Assuming that these allegations are accurate, they raise serious questions about how widespread fraud of this nature is within the schools SEVP has certified. If this is occurring in the Ivy League then it’s hard not to imagine it happening at obscure, low-ranked, poorly managed schools that have received SEVP’s blessing. Less notable schools with smaller numbers of foreign students are less likely to be on the radar of an HSI agent simply as a matter of resources. Of course, SEVP has the ability to raise fees to hire as many agents as needed to provide proper oversight. In fact, a regulation to raise SEVP fees that would, among other things, result in the hiring of HSI special agents who could ensure compliance with the SEVP regulation was initiated under the Trump administration, but SEVP killed that effort (or didn’t fight hard enough to defend it) and revoked the draft regulation within weeks of the Biden administration taking over. (See “Adjusting Program Fees for the Student and Exchange Visitor Program”, here.) Leadership within SEVP, HSI, or the Biden administration are apparently satisfied with the fraud under their watch and don’t think it’s important to increase enforcement and oversight despite the fact that the foreign student program has grown rapidly.
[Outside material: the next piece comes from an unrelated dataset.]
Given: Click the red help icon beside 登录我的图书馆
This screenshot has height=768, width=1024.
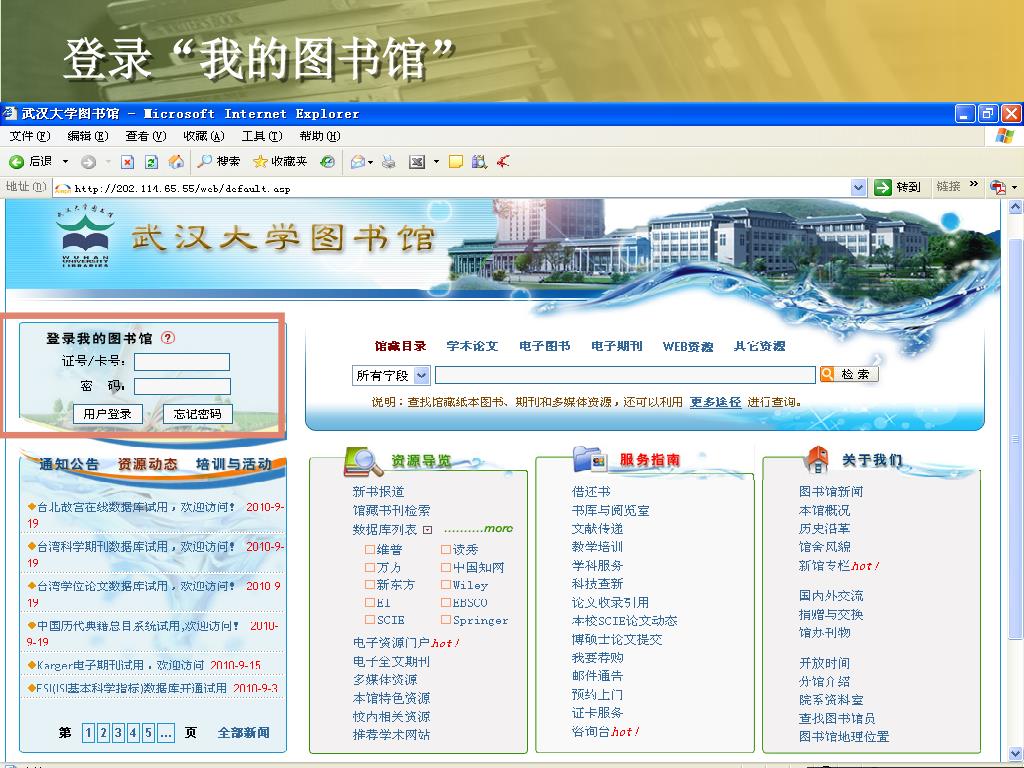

Currently, over 150 HSI special agents are paid for with SEVP fees, and they are obligated to be spending their time focused on the foreign student program. It was made clear to me while at ICE that the 150-plus HSI agents paid for with SEVP fees were not dedicating 100 percent of their hours to SEVP-related matters. In fact, most were not spending any of their work hours focused on foreign students. According my sources, nearly all enforcement work in the foreign student space has stopped, at least in part because of the Biden administration’s non-enforcement guidelines. For example, Operation OPTical Illusion, which is focused on extensive fraud against DHS within the Optional Practical Training (OPT) program, has not been mentioned once by ICE or HSI since the press conference announcing its launch in October 2020. Undoubtedly, thousands of foreign nationals, many from countries of concern, continue to engage in blatant and troubling fraud against DHS with little concern they will be held accountable.
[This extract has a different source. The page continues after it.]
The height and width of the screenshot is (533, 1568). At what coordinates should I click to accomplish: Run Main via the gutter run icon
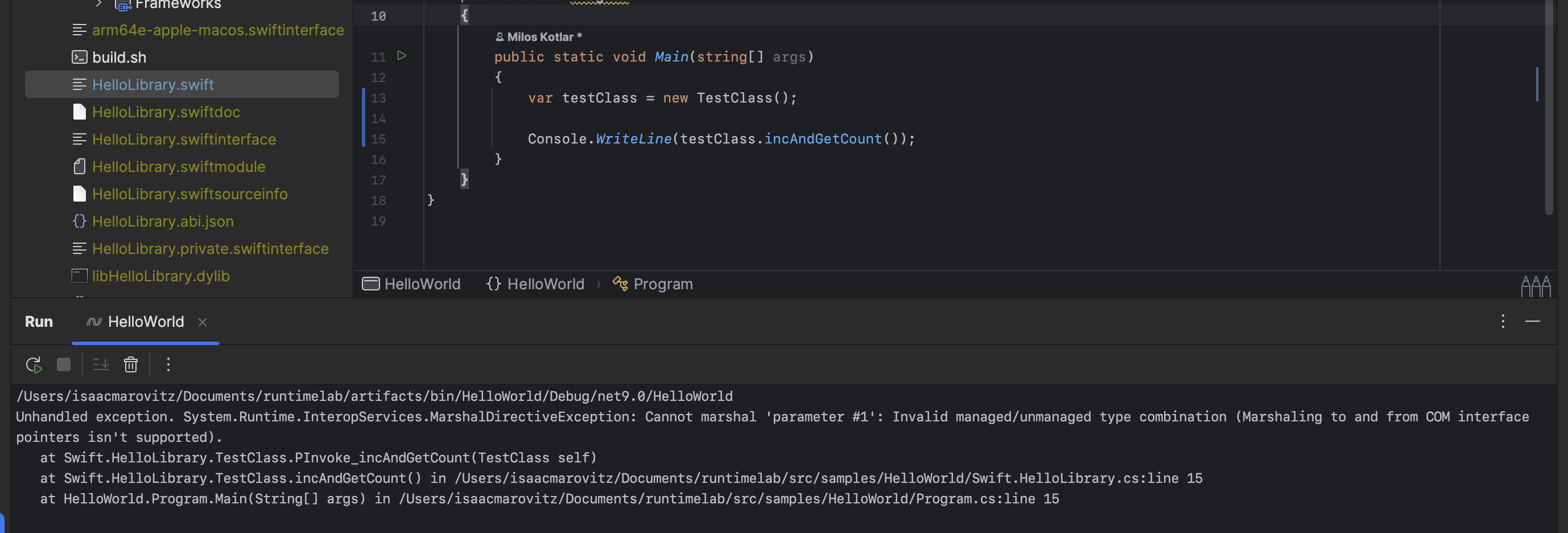[x=401, y=55]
Bottom Line. This case may have very significant implications for SEVP because if the plaintiff DSO is successful in her case against Columbia, it will likely be because the court finds that the plaintiff acted in good faith when reporting suspected fraudulent or illegal activity on the part of Columbia. It will be very difficult for SEVP to ignore a court finding that fraud appears to exist within the foreign student program at Columbia University.
To avoid a finding of this nature, it is likely that Columbia will move to settle with Brens. Columbia undoubtedly does not want any litigation that uncovers information that may prompt SEVP to withdraw Columbia’s authority to enroll foreign students. Considering the risk of litigation and Columbia’s $11 billion endowment, one can surmise that Brens will probably be able to hold out for a very large settlement offer.
SEVP must immediately launch an investigation of Columbia University’s foreign student program. Congress would be wise to follow this closely in light of the significant national security implications.